De qualquer forma, a chegada de automóveis elétricos baratos e desenvolvidos impactaria a indústria norte-americana, pois a produção de modelos do tipo acessíveis ainda não aconteceu. A própria Ford planeja carros eletrificados mais baratos, o que representa uma guinada em relação aos planos de investir em SUVs e picapes. Um BYD Seagull poderia custar cerca de 1/3 um elétrico estadunidense.
A aliança American Manufacturing trata o tema como uma ameaça de extinção da indústria automotiva nacional, que responde por 3% do PIB do país. Somado a isso, os mais de 1 milhão de empregos gerados pela cadeia de produção pagam 29 dólares por hora, bem acima da média nacional. Somente no período de 2009 a 2022, de acordo com a organização, a China teria investido US$ 29 bilhões na produção de carros elétricos, uma estratégia diferente da anterior, que pregava a exportação de automóveis baratos e de qualidade que não conseguia concorrer de igual a igual com fabricantes ocidentais. O jogo virou.

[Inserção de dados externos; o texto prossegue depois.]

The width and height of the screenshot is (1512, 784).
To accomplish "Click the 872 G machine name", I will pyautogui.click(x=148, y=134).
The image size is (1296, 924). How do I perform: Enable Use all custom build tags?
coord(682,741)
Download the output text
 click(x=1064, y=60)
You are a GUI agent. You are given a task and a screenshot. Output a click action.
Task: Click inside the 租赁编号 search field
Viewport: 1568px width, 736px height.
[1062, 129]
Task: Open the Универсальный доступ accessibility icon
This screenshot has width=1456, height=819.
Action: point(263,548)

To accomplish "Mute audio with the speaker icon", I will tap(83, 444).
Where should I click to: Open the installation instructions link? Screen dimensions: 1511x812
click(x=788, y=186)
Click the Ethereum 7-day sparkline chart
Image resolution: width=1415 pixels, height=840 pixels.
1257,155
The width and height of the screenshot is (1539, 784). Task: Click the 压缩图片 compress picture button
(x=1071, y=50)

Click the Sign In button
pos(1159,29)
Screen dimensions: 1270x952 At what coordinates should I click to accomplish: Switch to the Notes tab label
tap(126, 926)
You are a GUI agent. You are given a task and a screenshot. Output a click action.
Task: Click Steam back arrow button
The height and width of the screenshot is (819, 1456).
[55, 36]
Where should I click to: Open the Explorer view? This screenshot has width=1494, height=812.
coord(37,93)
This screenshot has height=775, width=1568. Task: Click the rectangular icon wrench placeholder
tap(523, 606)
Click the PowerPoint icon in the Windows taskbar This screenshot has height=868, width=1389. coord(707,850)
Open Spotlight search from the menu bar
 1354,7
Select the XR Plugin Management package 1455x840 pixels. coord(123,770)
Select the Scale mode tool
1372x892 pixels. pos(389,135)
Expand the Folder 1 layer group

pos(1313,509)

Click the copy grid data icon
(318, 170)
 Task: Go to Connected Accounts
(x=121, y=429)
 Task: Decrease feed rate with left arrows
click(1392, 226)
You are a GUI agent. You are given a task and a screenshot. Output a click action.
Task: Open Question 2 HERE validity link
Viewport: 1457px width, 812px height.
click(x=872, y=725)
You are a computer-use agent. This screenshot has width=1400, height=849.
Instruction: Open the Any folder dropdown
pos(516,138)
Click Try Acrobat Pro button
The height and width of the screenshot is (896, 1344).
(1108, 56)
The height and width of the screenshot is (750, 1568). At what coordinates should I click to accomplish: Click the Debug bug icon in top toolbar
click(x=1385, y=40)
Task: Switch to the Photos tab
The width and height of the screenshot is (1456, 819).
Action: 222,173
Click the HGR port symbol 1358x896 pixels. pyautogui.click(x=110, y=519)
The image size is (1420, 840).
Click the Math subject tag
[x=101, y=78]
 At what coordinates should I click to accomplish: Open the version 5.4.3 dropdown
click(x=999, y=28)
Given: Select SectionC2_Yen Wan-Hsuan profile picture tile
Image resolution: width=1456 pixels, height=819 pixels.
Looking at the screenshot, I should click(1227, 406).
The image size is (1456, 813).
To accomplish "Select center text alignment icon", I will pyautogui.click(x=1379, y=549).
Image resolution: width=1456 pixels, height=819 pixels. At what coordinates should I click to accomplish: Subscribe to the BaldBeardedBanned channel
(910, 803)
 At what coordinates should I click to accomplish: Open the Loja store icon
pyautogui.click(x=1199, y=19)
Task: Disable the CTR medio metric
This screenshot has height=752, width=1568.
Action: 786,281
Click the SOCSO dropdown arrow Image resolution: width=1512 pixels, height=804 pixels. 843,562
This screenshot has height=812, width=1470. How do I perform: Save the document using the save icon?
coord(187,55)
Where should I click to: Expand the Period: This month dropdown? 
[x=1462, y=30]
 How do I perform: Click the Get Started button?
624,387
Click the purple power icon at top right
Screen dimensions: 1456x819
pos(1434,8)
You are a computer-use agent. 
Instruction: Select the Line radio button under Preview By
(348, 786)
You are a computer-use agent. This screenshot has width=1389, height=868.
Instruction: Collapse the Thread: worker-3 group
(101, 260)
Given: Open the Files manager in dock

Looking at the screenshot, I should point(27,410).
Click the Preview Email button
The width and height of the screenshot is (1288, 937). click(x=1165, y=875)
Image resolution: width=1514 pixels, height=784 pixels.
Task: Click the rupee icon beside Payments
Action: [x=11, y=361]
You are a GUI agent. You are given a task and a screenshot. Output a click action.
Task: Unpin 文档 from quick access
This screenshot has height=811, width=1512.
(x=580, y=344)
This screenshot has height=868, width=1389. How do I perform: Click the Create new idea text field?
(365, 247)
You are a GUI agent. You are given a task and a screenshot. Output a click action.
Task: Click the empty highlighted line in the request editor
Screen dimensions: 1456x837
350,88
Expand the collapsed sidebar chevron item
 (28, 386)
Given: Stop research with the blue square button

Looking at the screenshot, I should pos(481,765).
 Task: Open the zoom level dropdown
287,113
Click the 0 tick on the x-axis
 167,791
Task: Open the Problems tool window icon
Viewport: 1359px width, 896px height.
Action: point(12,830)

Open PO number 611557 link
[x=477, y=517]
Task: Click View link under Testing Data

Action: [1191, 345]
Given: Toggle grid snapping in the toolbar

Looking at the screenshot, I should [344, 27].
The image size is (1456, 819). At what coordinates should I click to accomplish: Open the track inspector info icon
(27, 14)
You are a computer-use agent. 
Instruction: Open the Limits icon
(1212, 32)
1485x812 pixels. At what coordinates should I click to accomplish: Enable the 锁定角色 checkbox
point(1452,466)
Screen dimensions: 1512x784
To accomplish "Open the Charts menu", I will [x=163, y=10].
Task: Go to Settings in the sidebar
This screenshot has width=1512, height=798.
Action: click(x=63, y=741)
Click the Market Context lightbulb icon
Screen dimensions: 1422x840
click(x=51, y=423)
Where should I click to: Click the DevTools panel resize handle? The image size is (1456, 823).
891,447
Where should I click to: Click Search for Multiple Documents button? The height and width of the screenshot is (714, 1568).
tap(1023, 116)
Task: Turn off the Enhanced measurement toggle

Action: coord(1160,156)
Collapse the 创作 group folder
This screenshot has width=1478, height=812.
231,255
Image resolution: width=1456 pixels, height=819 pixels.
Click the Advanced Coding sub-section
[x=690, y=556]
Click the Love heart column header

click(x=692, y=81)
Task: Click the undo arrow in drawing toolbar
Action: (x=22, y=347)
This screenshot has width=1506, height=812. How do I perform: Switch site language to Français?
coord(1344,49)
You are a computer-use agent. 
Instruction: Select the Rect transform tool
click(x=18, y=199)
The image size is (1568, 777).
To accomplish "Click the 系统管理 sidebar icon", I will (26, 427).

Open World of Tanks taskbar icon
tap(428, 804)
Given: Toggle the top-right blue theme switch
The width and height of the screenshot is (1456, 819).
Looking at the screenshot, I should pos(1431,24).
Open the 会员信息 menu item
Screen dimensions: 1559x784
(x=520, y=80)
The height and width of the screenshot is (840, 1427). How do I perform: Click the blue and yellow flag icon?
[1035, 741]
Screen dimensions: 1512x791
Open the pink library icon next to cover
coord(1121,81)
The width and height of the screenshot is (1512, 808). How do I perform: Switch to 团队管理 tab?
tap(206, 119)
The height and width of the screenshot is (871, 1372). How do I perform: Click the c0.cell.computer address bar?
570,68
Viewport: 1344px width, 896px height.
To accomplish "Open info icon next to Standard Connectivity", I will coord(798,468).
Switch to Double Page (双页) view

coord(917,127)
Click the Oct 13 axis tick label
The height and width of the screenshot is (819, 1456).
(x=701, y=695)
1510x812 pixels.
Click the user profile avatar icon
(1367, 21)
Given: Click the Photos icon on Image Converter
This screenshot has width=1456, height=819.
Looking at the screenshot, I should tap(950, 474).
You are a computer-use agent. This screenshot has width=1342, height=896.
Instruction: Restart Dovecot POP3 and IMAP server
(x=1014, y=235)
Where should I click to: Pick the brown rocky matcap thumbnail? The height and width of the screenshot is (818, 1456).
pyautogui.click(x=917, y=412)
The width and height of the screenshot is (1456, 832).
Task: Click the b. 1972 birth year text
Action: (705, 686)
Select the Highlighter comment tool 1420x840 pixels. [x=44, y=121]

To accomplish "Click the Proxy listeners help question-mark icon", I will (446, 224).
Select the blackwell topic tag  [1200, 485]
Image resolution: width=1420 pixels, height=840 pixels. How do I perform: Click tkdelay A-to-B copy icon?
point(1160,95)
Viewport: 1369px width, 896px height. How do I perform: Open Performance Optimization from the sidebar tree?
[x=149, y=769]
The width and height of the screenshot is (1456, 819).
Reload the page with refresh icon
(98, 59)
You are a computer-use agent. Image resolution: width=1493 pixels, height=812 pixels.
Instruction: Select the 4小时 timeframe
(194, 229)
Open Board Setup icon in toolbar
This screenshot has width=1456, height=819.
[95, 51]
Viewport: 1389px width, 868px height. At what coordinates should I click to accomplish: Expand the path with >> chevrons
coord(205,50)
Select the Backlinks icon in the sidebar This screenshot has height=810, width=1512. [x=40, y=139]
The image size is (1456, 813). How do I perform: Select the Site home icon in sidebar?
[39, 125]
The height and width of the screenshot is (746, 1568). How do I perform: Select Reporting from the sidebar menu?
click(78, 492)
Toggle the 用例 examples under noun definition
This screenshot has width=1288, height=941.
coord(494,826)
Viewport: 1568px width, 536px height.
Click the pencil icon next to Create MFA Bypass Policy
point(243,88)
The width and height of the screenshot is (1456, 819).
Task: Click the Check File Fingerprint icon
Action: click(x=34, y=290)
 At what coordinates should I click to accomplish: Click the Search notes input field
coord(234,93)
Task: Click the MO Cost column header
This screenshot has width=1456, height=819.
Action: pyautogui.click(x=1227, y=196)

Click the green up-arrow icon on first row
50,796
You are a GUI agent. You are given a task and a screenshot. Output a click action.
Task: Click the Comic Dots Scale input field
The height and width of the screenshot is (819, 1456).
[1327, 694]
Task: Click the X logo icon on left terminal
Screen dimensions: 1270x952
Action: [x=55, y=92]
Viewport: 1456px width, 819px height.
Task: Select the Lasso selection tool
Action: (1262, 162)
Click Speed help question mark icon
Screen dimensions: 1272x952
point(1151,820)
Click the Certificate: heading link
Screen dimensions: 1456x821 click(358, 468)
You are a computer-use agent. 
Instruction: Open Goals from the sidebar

No outro lado do Oceano Atlântico, a União Europeia discute a taxação dos elétricos provenientes da China. Contudo, por lá, os argumentos de taxação são combatidos por alguns como algo que pode atrapalhar os planos de descarbonização da frota. Nada impede mudanças de rota.
A BYD está se instalado no continente e também na Tailândia, onde terá acesso a outros mercados, uma vantagem dos acordos comerciais firmados pelo país do Sudeste Asiático.